In her 1997 book Global Spin, Sharon Beder documented
at great length the operations of corporations and
their hired PR firms in establishing grassroots 'front
movements' to counter the gains made by
environmentalists. One such coalition, the Foundation
for Clean Air Progress, is 'in reality a front for
transportation, energy, manufacturing and agricultural
groups'. The Foundation was established to challenge
the US Clean Air Act by 'educating' the public about
the progress made in air quality over the previous
twenty-five years. As Beder notes, the Foundation's
'focus is on individual responsibility for pollution,
as opposed to the regulation of industry to achieve
further improvements.' The threat - real or imagined -
of law-suits can be a powerful deterrent to media
investigation. In the UK, environmental journalist
Andrew Rowell notes that, 'Britain's archaic libel
laws prevent much of the real truth about the
destructive nature of many of [the] UK's leading
companies from ever being published or broadcast. Very
few people within the media will take on the likes of
Shell, BP or [mining company] RTZ'.

The fifth and final news filter that Herman and
Chomsky identified was 'anti-communism'. Manufacturing
Consent was written during the Cold War. A more apt
version of this filter is the customary western
identification of 'the enemy' or an 'evil dictator' -
Colonel Gaddafi, Saddam Hussein, or Slobodan Milosevic
(recall the British tabloid headlines of 'Smash
Saddam!' and 'Clobba Slobba!'). The same extends to
mainstream reporting of environmentalists as
'eco-terrorists'. The Sunday Times ran a particularly
nasty series of articles in 1999 accusing activists
from the non-violent direct action group Reclaim The
Streets of stocking up on CS gas and stun guns.

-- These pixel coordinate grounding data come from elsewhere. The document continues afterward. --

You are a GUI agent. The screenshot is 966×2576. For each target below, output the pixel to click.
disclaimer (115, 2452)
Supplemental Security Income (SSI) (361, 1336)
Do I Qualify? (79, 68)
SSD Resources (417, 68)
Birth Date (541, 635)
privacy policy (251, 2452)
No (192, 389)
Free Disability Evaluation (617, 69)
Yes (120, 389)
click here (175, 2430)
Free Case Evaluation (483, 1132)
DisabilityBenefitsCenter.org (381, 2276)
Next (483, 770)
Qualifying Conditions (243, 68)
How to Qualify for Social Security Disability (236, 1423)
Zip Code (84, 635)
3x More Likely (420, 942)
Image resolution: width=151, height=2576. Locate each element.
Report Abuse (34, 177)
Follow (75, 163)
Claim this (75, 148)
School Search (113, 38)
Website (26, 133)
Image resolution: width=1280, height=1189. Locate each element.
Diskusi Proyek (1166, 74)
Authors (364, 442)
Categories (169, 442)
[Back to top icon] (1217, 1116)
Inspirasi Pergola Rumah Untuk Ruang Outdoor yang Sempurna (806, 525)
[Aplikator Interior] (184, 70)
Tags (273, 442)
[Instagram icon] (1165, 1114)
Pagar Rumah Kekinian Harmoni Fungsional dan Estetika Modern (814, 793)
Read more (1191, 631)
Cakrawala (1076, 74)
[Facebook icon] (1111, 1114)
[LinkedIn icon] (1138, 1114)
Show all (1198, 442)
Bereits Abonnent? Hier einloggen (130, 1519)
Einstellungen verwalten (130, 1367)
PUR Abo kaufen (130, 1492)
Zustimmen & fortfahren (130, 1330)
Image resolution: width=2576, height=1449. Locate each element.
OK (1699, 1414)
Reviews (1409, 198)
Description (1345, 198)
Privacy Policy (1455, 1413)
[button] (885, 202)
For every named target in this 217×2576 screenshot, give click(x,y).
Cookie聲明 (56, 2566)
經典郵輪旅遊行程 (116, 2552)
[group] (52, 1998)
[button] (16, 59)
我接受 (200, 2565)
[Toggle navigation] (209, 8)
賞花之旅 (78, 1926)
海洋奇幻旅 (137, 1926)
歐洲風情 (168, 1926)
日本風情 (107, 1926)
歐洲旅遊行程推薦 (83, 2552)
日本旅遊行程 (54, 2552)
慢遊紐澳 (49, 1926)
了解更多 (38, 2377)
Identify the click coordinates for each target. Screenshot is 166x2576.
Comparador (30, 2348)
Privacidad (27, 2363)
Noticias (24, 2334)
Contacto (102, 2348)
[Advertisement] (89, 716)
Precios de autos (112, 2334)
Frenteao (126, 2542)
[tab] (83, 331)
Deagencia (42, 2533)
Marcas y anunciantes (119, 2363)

The demonisation of enemies is useful, essential even,
in justifying strategic geopolitical manoeuvring and
the defence of corporate interests around the world,
while mollifying home-based critics of such behaviour.
The creation of an 'evil empire' of some kind, as in
postwar western scaremongering about the 'Soviet
Menace' or earlier talk of the 'Evil Hun', has been a
standard device for terrifying the population into
supporting arms production and military adventurism
abroad - both major sources of profit for big
business. Iraq's Saddam Hussein has been a useful
bogeyman for US arms manufacturers who have notched up
sales of over $100bn to Saddam's neighbours in the
Middle East. The fifth filter also applies to media
demonisation of anti-globalisation protesters - often
described as 'rioters' - and anyone else perceived as
a threat to free-market ideology.

This brief description of the propaganda model hardly
does justice to the sophisticated and cogent analysis
presented by Herman and Chomsky. The interested reader
is urged to consult their book directly. Its
particular relevance here is that it explains how and
why the status quo of corporate power is maintained in
modern society, the dominance of the neoliberal agenda
of free trade with its automatic rejection of
alternatives (Margaret Thatcher's 'There Is No
Alternative'), and the emasculation of dissident
viewpoints which are variously labelled as 'biased',
'ideological' or 'extreme'. How likely is it that
anyone calling for radical change in society - whether
environmentalists, human-rights activists or opponents
of the arms trade - will be consistently and fairly
reported by corporate news organisations? How much
more likely is it that their arguments will be
vilified, marginalised or simply ignored?

[The above is an extract from the 'Spotlight on the
Media': Chapter 3 of 'Private Planet' (Jon Carpenter
Publishing). See http://www.private-planet.com for
more about the book.]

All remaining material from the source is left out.